Hayatın anlamı var mı ki anlamsız anı olsun. Birisini seç diyorsanız, sınavda yakĺaşık 19 yanlış yapıp 'eh, neyse sonrakinde daha iyi yaparım' diyip gülümsediğinizde sırf 6 yada 7 yanlış yapmış diye ağlayan birini görmek. Hayatın kazık olduğunu biliyorum ama bu kadarda kazık olabileceğini ben bile düşünemedim.
sevdiğiniz bir insanın öldüğü andır.
kendinizi işe-okula çok kaptırmışsınızdır , bir anda bir sevdiğinizin ölüm haberini alırsınız ve "ulan ben sevdiklerimle vakit geçiremeyeceksem ne için uğraşıp duruyorum ki" diye bir sorgulama başlar.
apartmandan çıkarsın, rüzgar vardır, iliklerine kadar işler soğuk, tenine dokunur.
ve o an hissedersin ki iliklerine kadar yalnızsındır.
bir sigara yakar ilerlersin.
O an öldüğümüz an olacaktır. Eğer hala ölmemişsek hayat bir şekilde anlamlıdır. Sadece o anlamın adını koyamamışızdır. Bilinçaltımız, bilincimizin ürettiğinden daha fazlasıyla bize yön verir.

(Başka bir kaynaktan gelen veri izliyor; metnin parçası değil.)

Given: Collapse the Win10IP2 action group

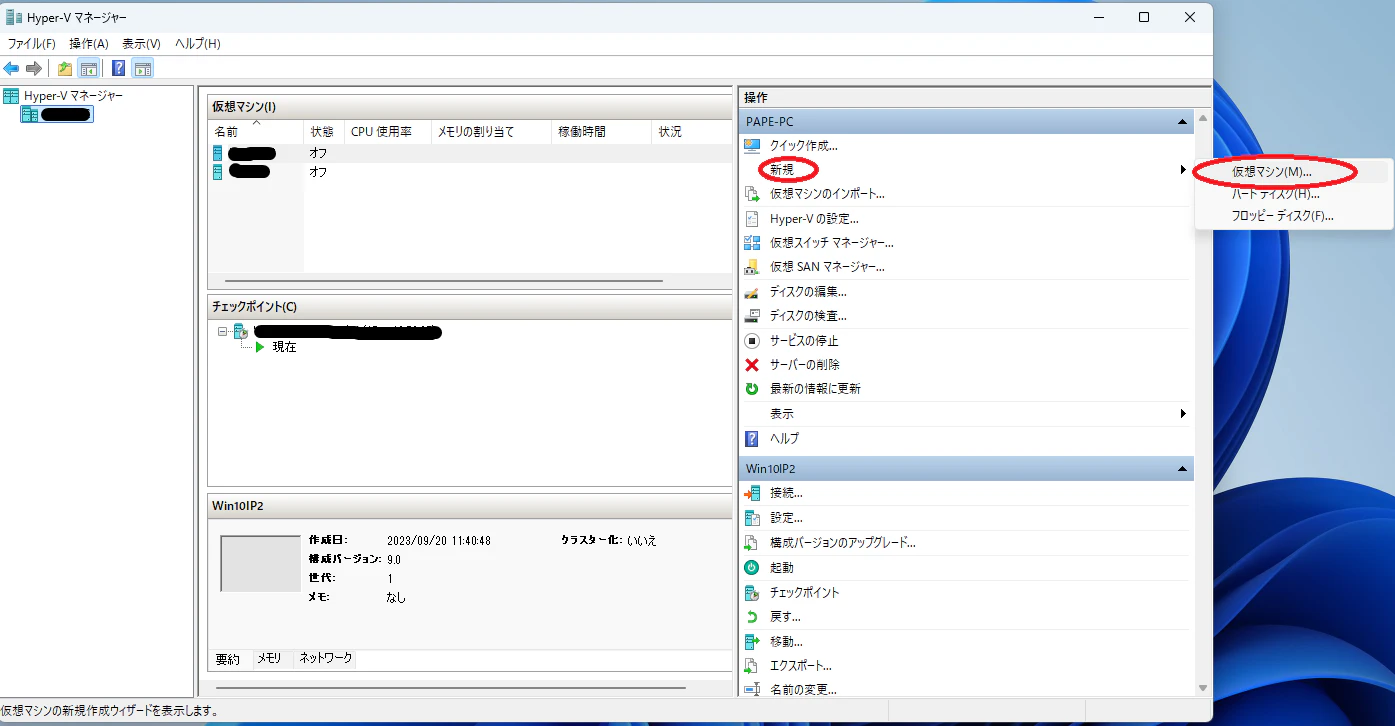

Uğraştığınız şeylerin bok parçası kadar değeri olmadığını gördüğünüz andır. Kaybedenler kulübü bazen felsefi sohbetinde bu konuya yer verilmiş ve çok güzel anlatılmıştır.
intihar etmek dışında yapılacak hiçbirşey olmadığı ve de buna insanın kolay kolay cesaret edemediği için yaşamı bir yük gibi sırtında taşımayı kabullenip, yaşamın aslında ne kadar anlamlı olduğunu insanın kendine telkin ettiği andır. Anlamsızlık içinde anlam bulmaktır kısacası.